Una de las medidas que se evalúan estaría orientada a obligar a los lavaderos de autos a utilizar agua de pozo y lo mismo se haría con otros grandes consumidores que no la utilizan para consumo humano.
El 4 y el 5 de enero se registraron picos extraordinarios de consumo (por las altas temperaturas) y varios barrios de esa ciudad del oeste santafesino se quedaron sin presión en las cañerías o directamente no tuvieron una gota de agua, lo que generó una renovación del hartazgo de los rafaelinos frente a la falta de respuestas a esa problemática, agravada por la decisión del gobierno provincial de dejar sin efecto la licitación para la construcción del acueducto troncal que debía beneficiar a Rafaela.

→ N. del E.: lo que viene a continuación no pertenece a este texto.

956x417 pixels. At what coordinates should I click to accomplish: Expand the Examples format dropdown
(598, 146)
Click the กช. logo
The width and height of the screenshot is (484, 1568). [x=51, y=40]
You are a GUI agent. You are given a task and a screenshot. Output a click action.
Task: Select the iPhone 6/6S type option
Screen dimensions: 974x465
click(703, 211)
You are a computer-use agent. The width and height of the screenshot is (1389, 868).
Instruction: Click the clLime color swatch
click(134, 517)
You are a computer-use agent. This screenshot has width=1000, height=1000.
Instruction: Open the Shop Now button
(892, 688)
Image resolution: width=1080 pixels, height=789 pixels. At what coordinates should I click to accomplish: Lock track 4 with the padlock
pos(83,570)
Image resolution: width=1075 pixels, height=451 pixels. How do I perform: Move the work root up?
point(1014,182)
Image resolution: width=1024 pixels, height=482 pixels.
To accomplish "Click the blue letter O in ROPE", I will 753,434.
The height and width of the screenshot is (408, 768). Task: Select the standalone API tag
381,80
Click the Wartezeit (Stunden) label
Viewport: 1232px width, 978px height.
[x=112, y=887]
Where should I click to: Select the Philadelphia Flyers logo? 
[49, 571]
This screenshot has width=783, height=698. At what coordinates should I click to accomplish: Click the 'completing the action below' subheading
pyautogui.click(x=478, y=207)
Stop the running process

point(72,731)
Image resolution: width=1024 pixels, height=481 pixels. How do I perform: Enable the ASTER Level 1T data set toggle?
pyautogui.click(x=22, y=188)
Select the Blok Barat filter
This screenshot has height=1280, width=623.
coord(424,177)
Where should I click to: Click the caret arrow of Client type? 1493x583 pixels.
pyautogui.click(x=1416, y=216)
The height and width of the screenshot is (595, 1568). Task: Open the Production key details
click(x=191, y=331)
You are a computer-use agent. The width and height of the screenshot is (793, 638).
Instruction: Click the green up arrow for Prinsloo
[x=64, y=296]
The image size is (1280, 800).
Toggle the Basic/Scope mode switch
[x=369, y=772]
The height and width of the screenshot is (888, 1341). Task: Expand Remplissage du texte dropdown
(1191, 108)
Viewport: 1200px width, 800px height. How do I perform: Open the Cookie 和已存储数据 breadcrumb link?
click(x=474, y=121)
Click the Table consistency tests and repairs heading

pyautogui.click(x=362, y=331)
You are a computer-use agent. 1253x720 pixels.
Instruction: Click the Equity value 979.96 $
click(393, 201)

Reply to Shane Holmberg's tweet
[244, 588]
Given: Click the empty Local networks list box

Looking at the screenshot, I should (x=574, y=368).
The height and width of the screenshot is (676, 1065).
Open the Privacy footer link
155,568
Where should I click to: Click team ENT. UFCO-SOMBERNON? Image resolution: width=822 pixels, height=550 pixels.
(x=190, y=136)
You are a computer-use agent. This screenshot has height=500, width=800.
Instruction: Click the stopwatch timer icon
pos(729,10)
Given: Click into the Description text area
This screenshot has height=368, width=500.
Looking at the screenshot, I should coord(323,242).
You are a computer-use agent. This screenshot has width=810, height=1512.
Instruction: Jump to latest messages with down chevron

Según castellanos.com.ar, frente a ese panorama, las autoridades de Assa, en conjunto con el municipio, están evaluando la posibilidad de aplicar restricciones forzosas al consumo. Una medida estaría orientada a obligar a los lavaderos de autos a utilizar agua de pozo y lo mismo se haría con otros grandes consumidores que no utilizan el agua para consumo humano, sino para otros usos.
La problemática no es nueva, pero se agrava todos los años. La capacidad de producción y transporte de agua para distribuir en la red domiciliaria rafaelina hace rato que llegó a su techo. Sencillamente, no se puede poner en la red más agua de la que hay. Cuando la empresa estaba privatizada, en manos de los franceses que controlaban Aguas Provinciales, la política fue negar que la producción resultara insuficiente y siempre se prometían soluciones para el año siguiente.
La respuesta de los vecinos fue arreglárselas como podían. La mayoría instaló bombas centrífugas, que chupan directamente el agua de la red, descartando la opción adecuada, que es la de instalar una cisterna junto a la canilla de registro y tomar de allí el agua para enviarla a los tanques de almacenamiento mediante el uso de las bombas referidas.
El mecanismo elegido por la mayoría, en el sentido de chupar el agua directamente de la red, provoca innumerables perjuicios a los que no tienen las bombas instaladas, que se quedan automáticamente sin agua. Además, Assa no puede hacer inspecciones sin órdenes de allanamiento.
Esa problemática, sumada a la falta de recursos para renovar las cañerías obsoletas, provocó un caos en el servicio de distribución de agua. Combinado con la oferta escasa de líquido, el resultado no podía ser otro que los gravísimos problemas de provisión en los barrios.
De todas formas, este verano los problemas disminuyeron esencialmente porque llueve cada dos o tres días, e incluso las temperaturas no fueron extremas como sucedió en otros años.